▶ **作業一覧**
[a] このウェビナー概要の本文によると、製剤の構造を3次元的にとらえる方法として何が取り上げられていますか。
[b] 本文ブロックから、「このような品質のばらつきをな」という語句を含むところから始め、「観察・解析例をご紹介します。」の後で終わる部分を、一字一句変えずに返してください。

▶ **本文ブロック**

概要:
溶出速度・欠け・均一性など、医薬品の品質には薬剤や空隙の分布が関わっています。
このような品質のばらつきをなくし、安定した品質の製剤を製造するには、製剤化検討段階で適切な評価方法を取り入れることが必要です。
製剤の薬剤分布の可視化には、SEMや顕微ラマン分光法が用いられますが、表面つまりは2次元的な分析になり、製剤の特徴を断片的にしかとらえられません。
このウェビナーでは、製剤の構造を3次元的にとらえる方法としてX線CTを取り上げ、錠剤、坐薬、湿布薬など各種製剤に対する観察・解析例をご紹介します。
このセミナーで学べること
・X線CTの原理と基礎
・各種製剤の観察および解析例
こんな方におすすめ!

▶ **収集資料**

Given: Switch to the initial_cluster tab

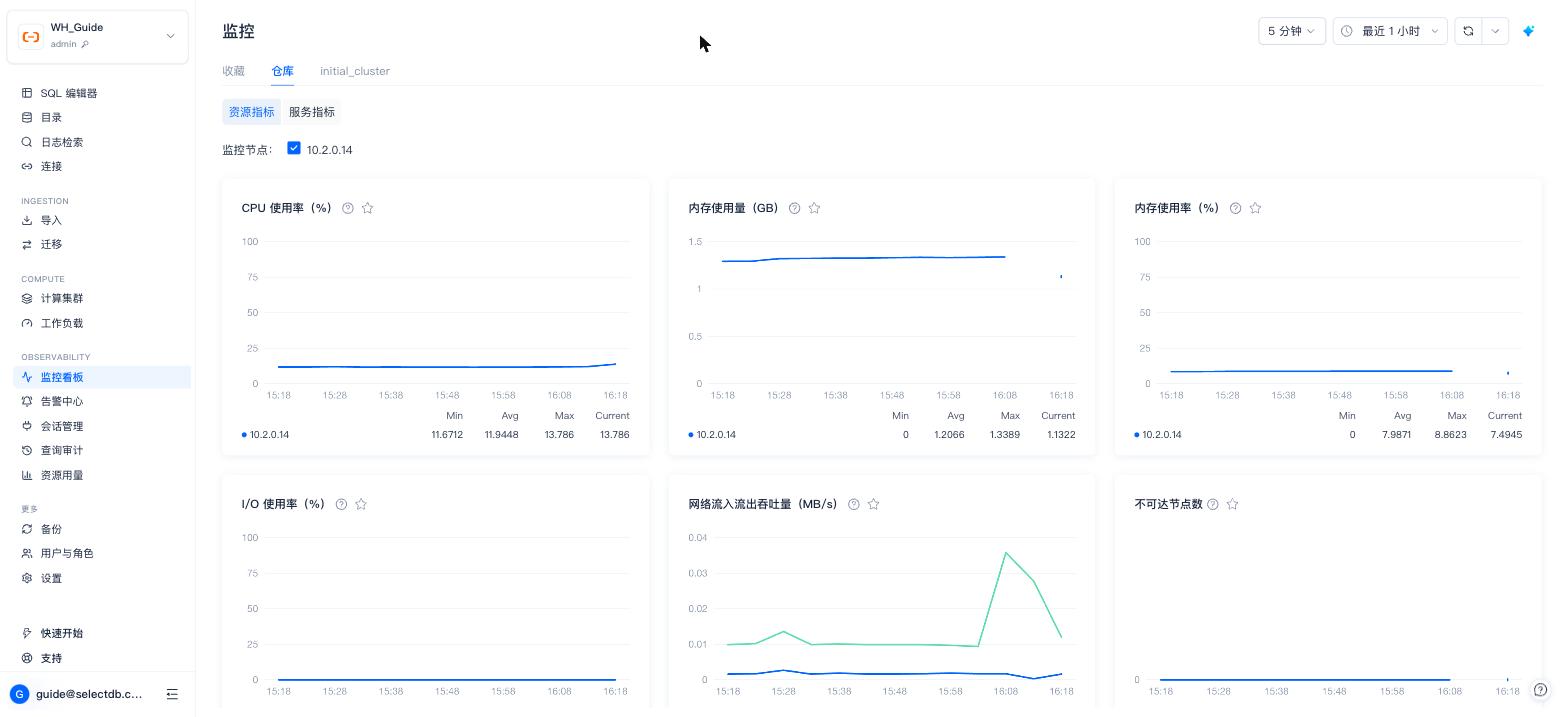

▶ **出力結果**
[a] X線CTが取り上げられています。

[b]
このような品質のばらつきをなくし、安定した品質の製剤を製造するには、製剤化検討段階で適切な評価方法を取り入れることが必要です。
製剤の薬剤分布の可視化には、SEMや顕微ラマン分光法が用いられますが、表面つまりは2次元的な分析になり、製剤の特徴を断片的にしかとらえられません。
このウェビナーでは、製剤の構造を3次元的にとらえる方法としてX線CTを取り上げ、錠剤、坐薬、湿布薬など各種製剤に対する観察・解析例をご紹介します。